Numa altura em que começam os incêndios e se fala sempre da desmesurada proliferação do eucalipto em Portugal, raramente se fala do eucalipto de Contige:
O eucalipto de Contige (imagem em Ruralea.pt)
O eucalipto de Contige é famoso pela sua desproporcionada dimensão, especialmente pelos 12 metros em perímetro, junto ao solo, já que em altura terá "apenas" 43 metros.
A pergunta surge naturalmente... que idade terá uma árvore com aquela dimensão?
É aqui que as coisas se tornam engraçadas!
Segundo a historieta que li em vários lados, aqui ou em wikipedia - Contige, a árvore teria existência na altura de um casamento de famílias locais no século XIX. Diz-se ainda “aquando da construção da estrada, e da expropriação do terreno, a monumentalidade deste exemplar terá contribuído para a sua salvaguarda, não tendo por isso sido cortada”.
Porém, ao mesmo tempo, como se as duas coisas não fossem contraditórias, diz-se também:
Localizado à beira da antiga EN 229, no cruzamento da estrada municipal que liga ao centro de Contige, esta árvore, cuja plantação remonta, segundo aquela universidade [de Aveiro], “provavelmente, a 1878, quando se abriu a Estrada das Donárias, é um dos maiores eucaliptos classificados até ao momento em Portugal” sendo mesmo “recordista com 11 m de perímetro à altura do peito”.
O artigo termina referindo que a Universidade de Aveiro dá 139 anos, e o ICNF dá 126 anos.
Não se nota nada de estranho?
Releiam-se as citações que coloquei.
Por um lado "a monumentalidade do exemplar" evitou que fosse cortada aquando da inauguração da estrada, por outro lado "a sua plantação remonta a 1878, abertura da Estrada das Donárias".
Em que ficamos, já existia e era monumental em 1878, ou foi plantada em 1878?
Com erros deste tipo, chumbava muita gente em provas de leitura da 4ª classe... porém é perfeitamente aceitável que os peritos da Universidade de Aveiro, ou do ICNF, achem que esta datação é a única admissível.
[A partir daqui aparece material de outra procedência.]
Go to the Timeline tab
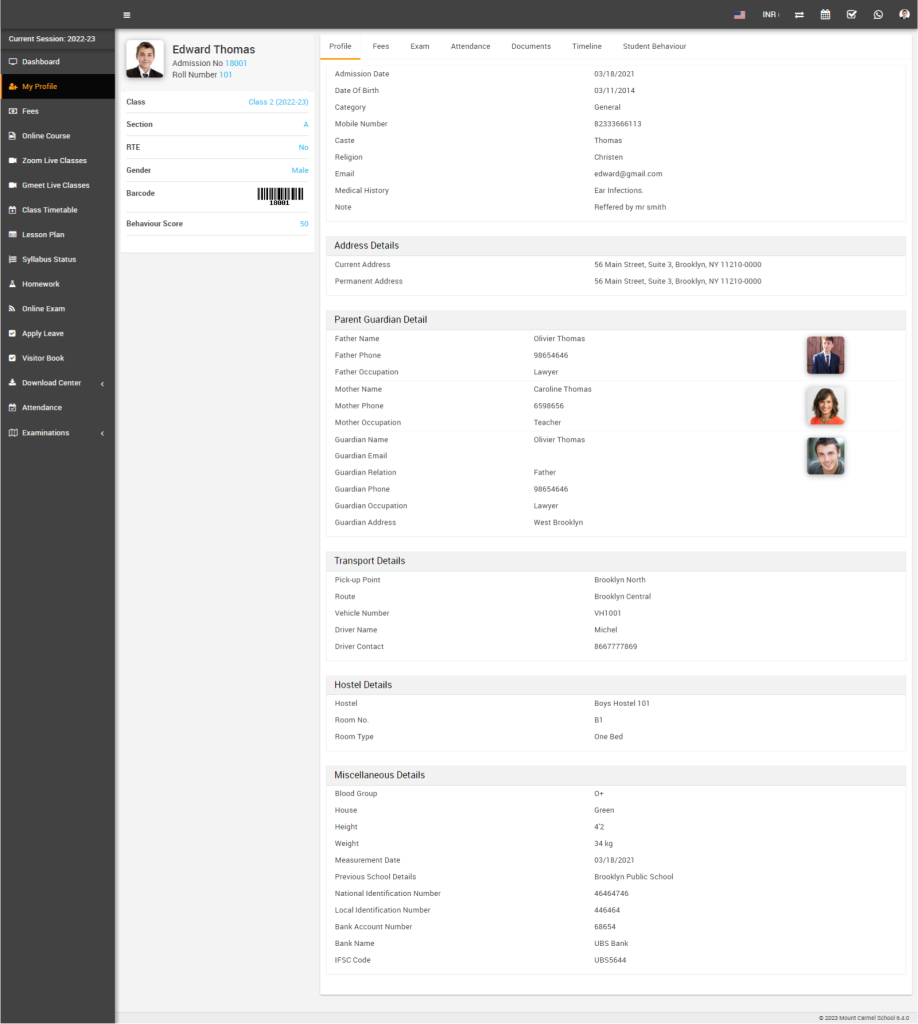Screen dimensions: 918x1024 (x=587, y=47)
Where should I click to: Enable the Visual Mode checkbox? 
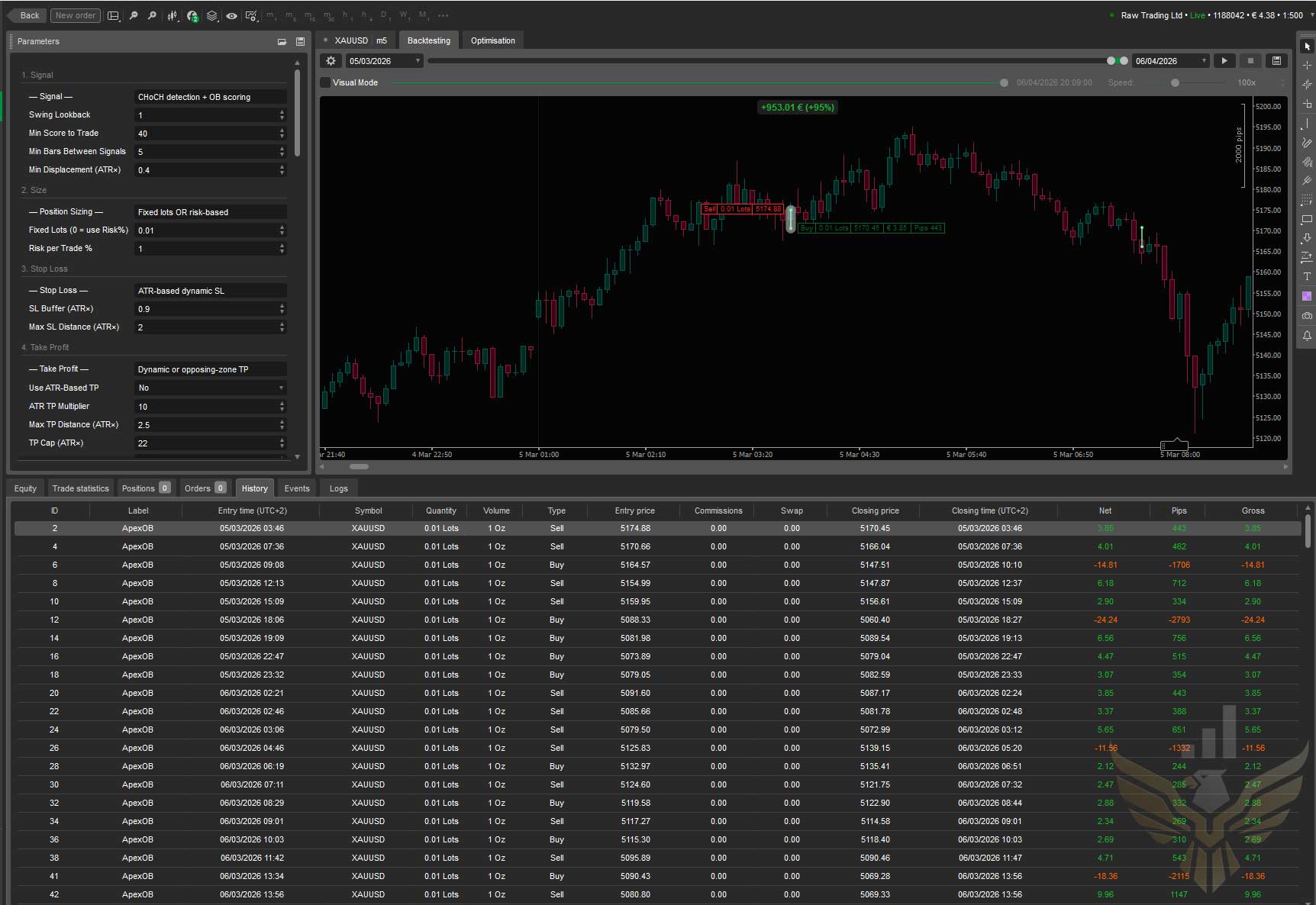(326, 82)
O problema é que se a árvore já fosse grande em 1878, e tivesse digamos 100 anos, nessa altura, isso remeteria a plantação para 1778... e nessa altura a Austrália tinha acabado de ser descoberta, e ainda não havia oficialmente eucaliptos na Europa (cuja plantação começou aí após 1820).
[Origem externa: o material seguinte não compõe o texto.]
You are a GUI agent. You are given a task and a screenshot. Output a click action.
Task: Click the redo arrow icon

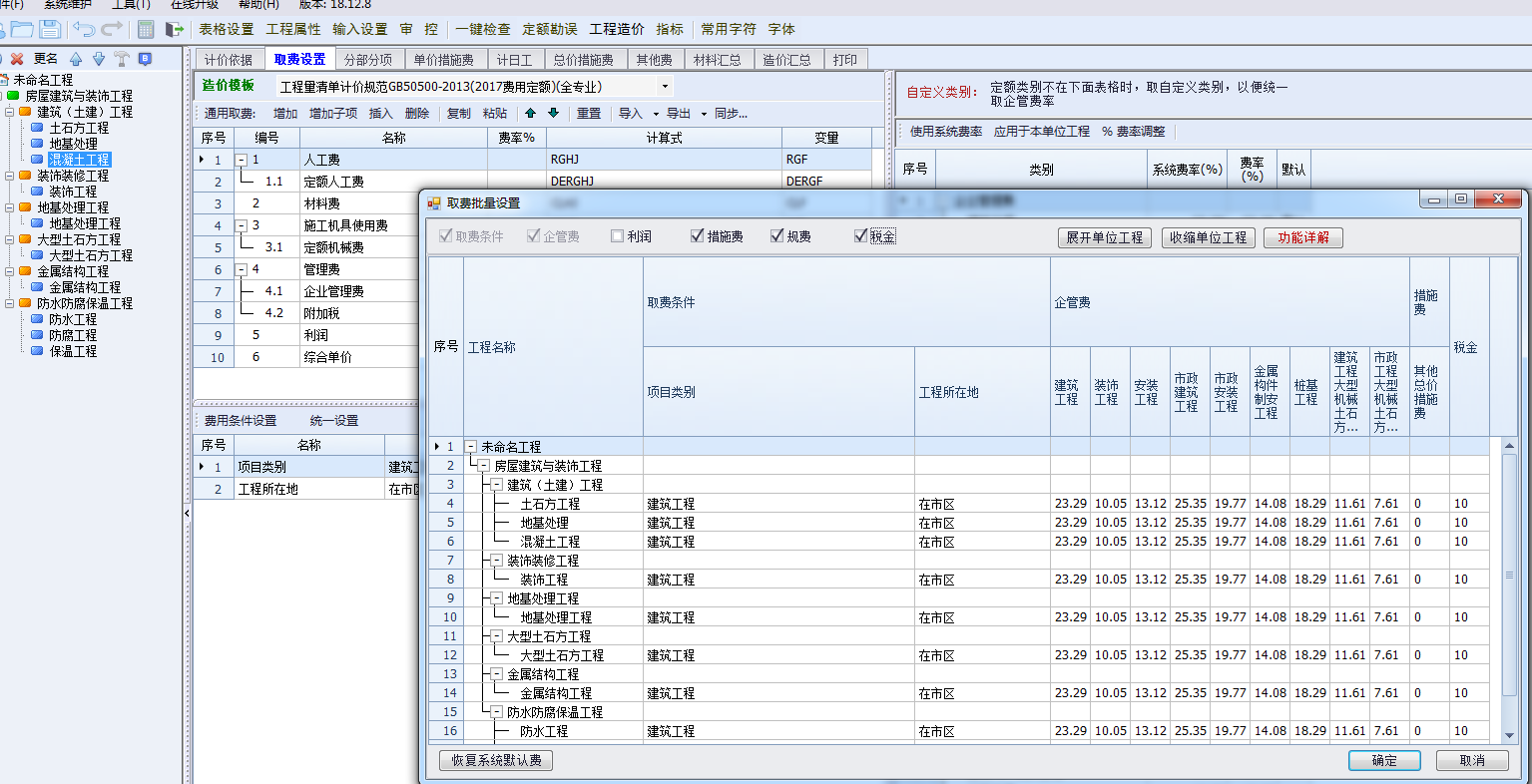(x=113, y=29)
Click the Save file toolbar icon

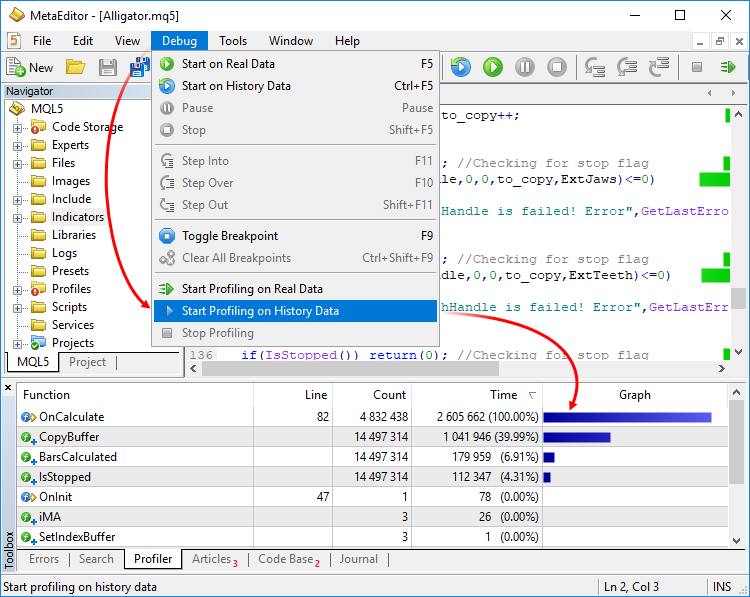tap(108, 67)
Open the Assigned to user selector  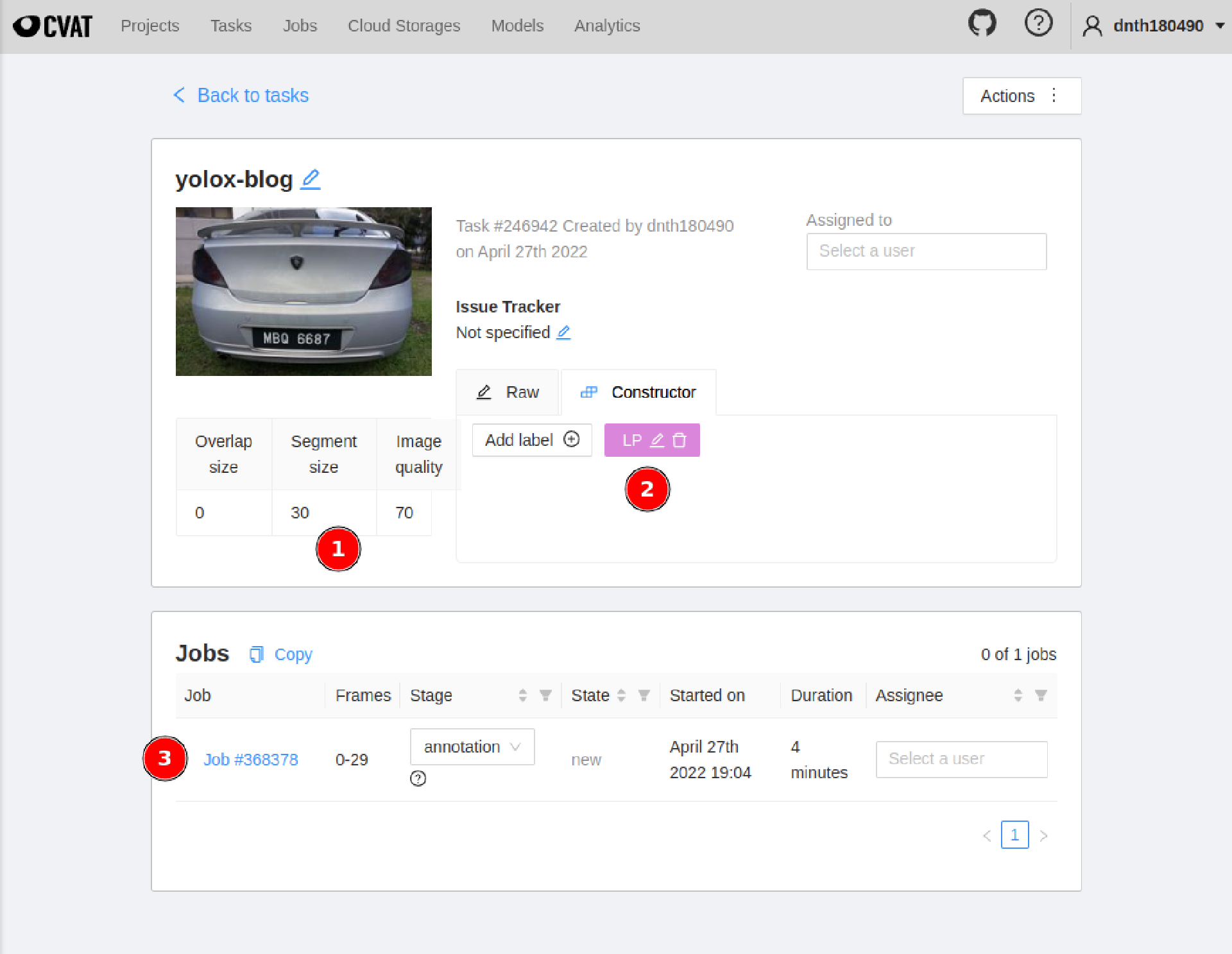point(926,251)
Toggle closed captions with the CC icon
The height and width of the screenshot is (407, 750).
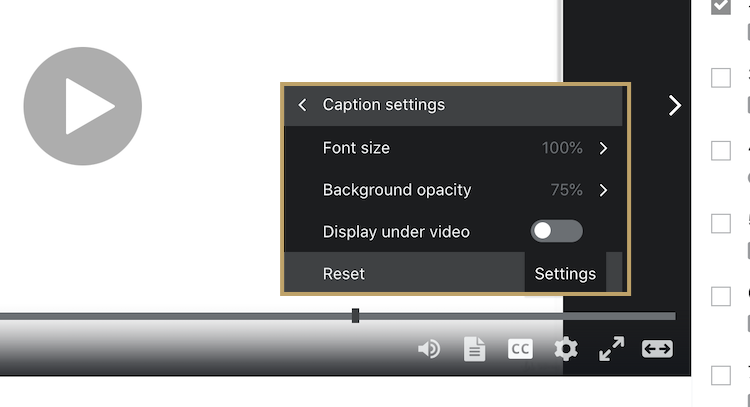[520, 349]
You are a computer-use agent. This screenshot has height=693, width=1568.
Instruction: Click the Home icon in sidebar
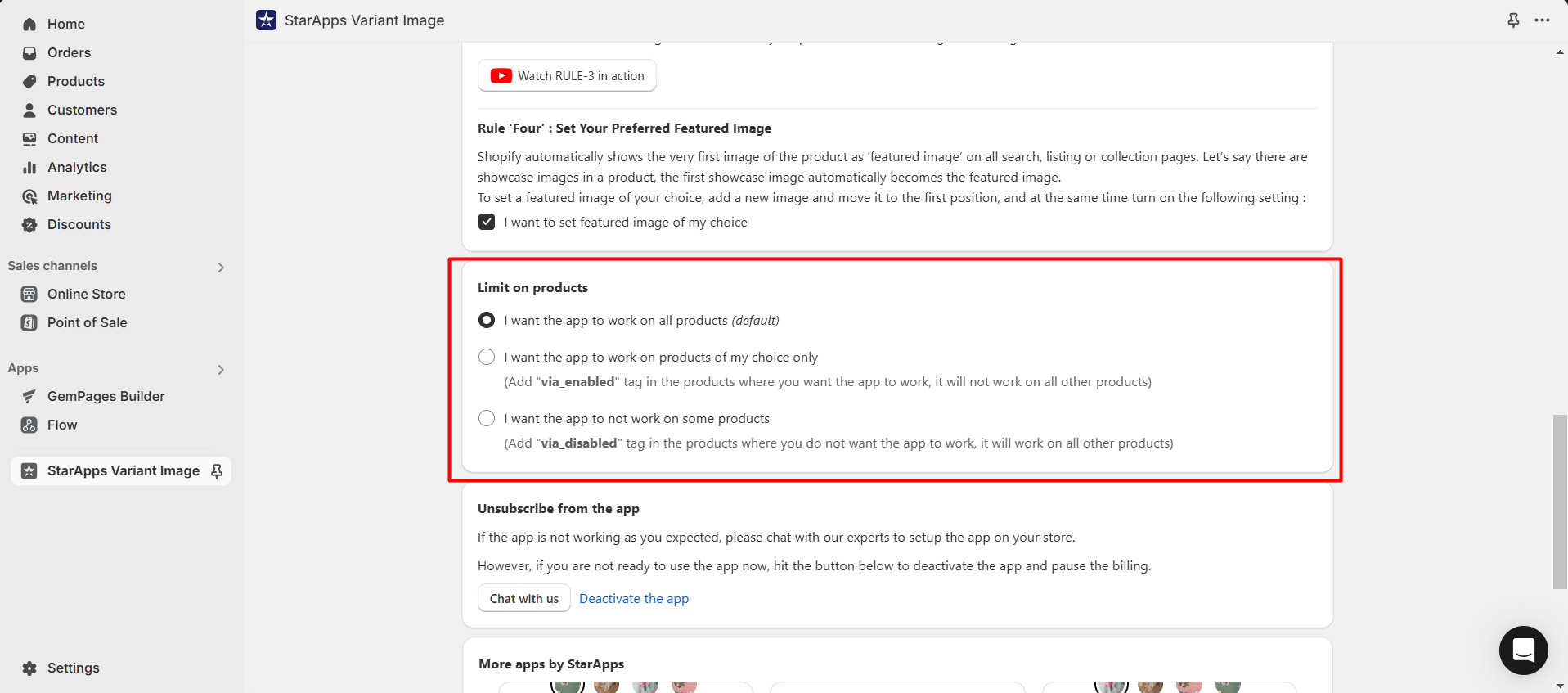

Então que idade tem a árvore?
Bom, se estivéssemos noutra época, as coisas seriam bastante mais complicadas, eu teria que ir pedir a agrónomos que me dessem uma estimativa do crescimento dos eucaliptos, etc, etc. Iriam enredar-me numa retórica bacoca, e só serviria para me chatear - e isto acontece com amigos ou não.
Nos dias que correm, porém, não demora mais do que ser persistente.
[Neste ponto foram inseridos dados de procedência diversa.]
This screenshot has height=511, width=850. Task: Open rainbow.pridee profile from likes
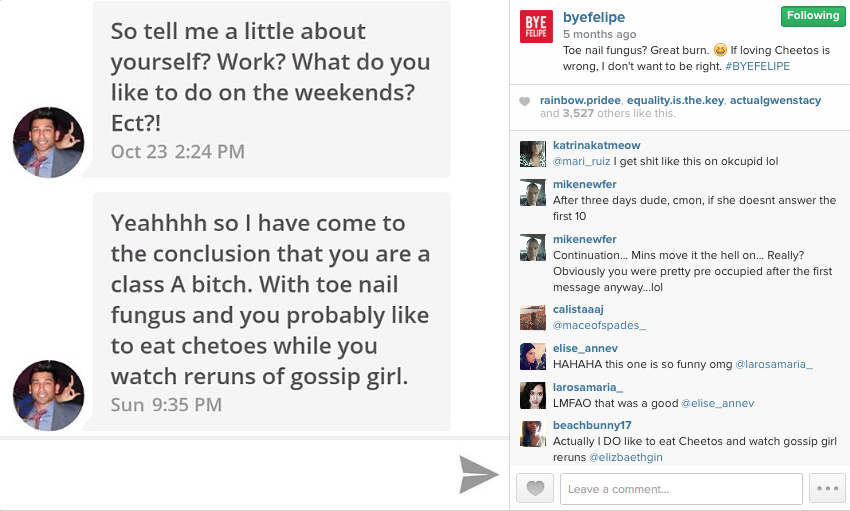pyautogui.click(x=580, y=100)

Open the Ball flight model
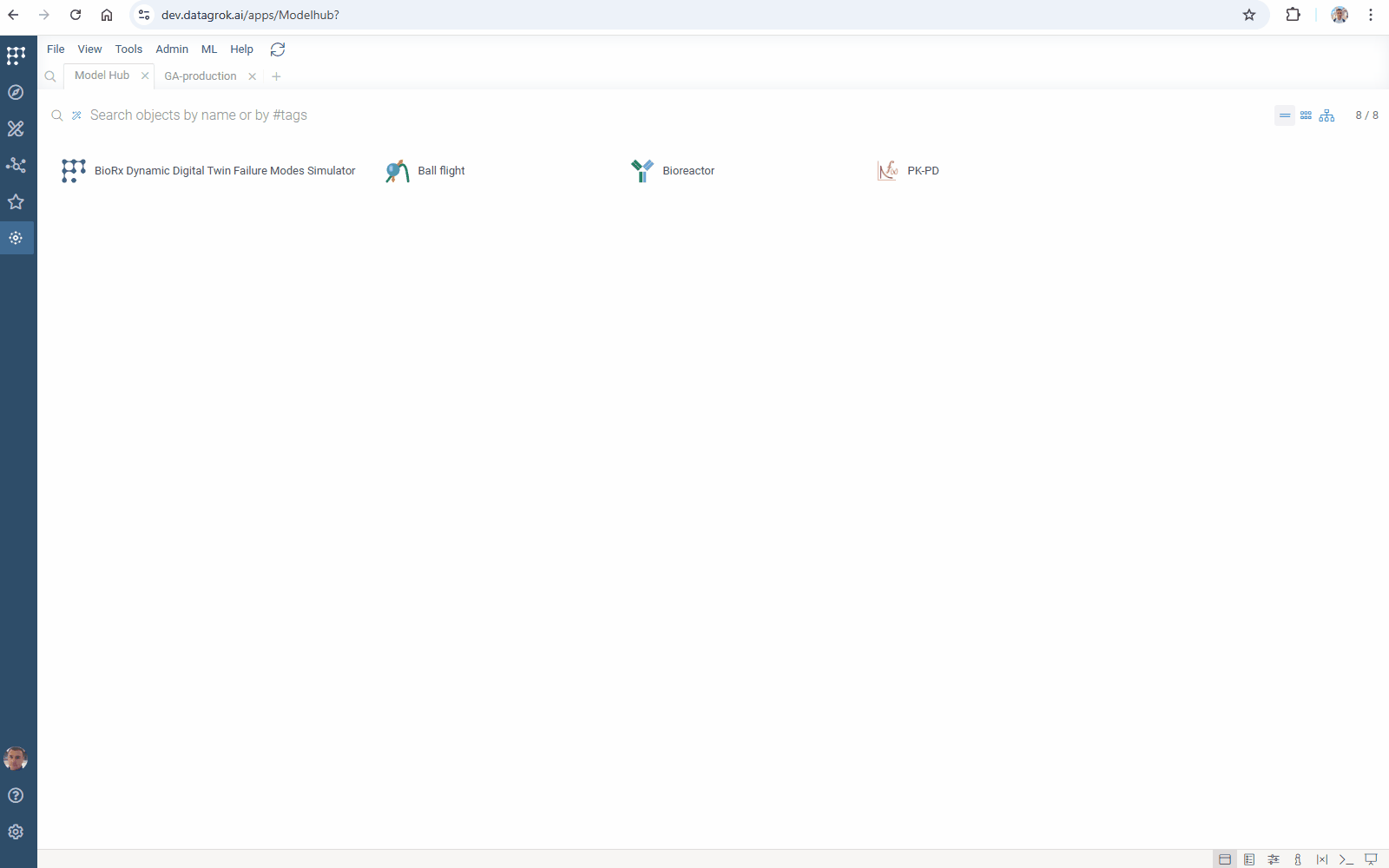[441, 171]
O eucalipto de Contige terá entre 340 e 370 anos.
Pois, é um senhor problema para a historiografia nacional e mundial.
O que se terá passado?
Bom, provavelmente após a restauração da independência, em 1640, os portugueses voltaram à Austrália, numa altura em que por lá andavam também os holandeses, a fazer de conta que só exploravam o lado ocidental, e deixando o lado oriental intocável.
No entanto, por essa altura, em 1642, Abel Tasman declarou a Tasmânia, ilha a sul da Austrália, que ficou com o seu nome. Terminaram as explorações por mais 120 anos, onde se fez de conta que a Austrália não existia, até Cook e Sandwich trazerem esses pratos para cima da mesa.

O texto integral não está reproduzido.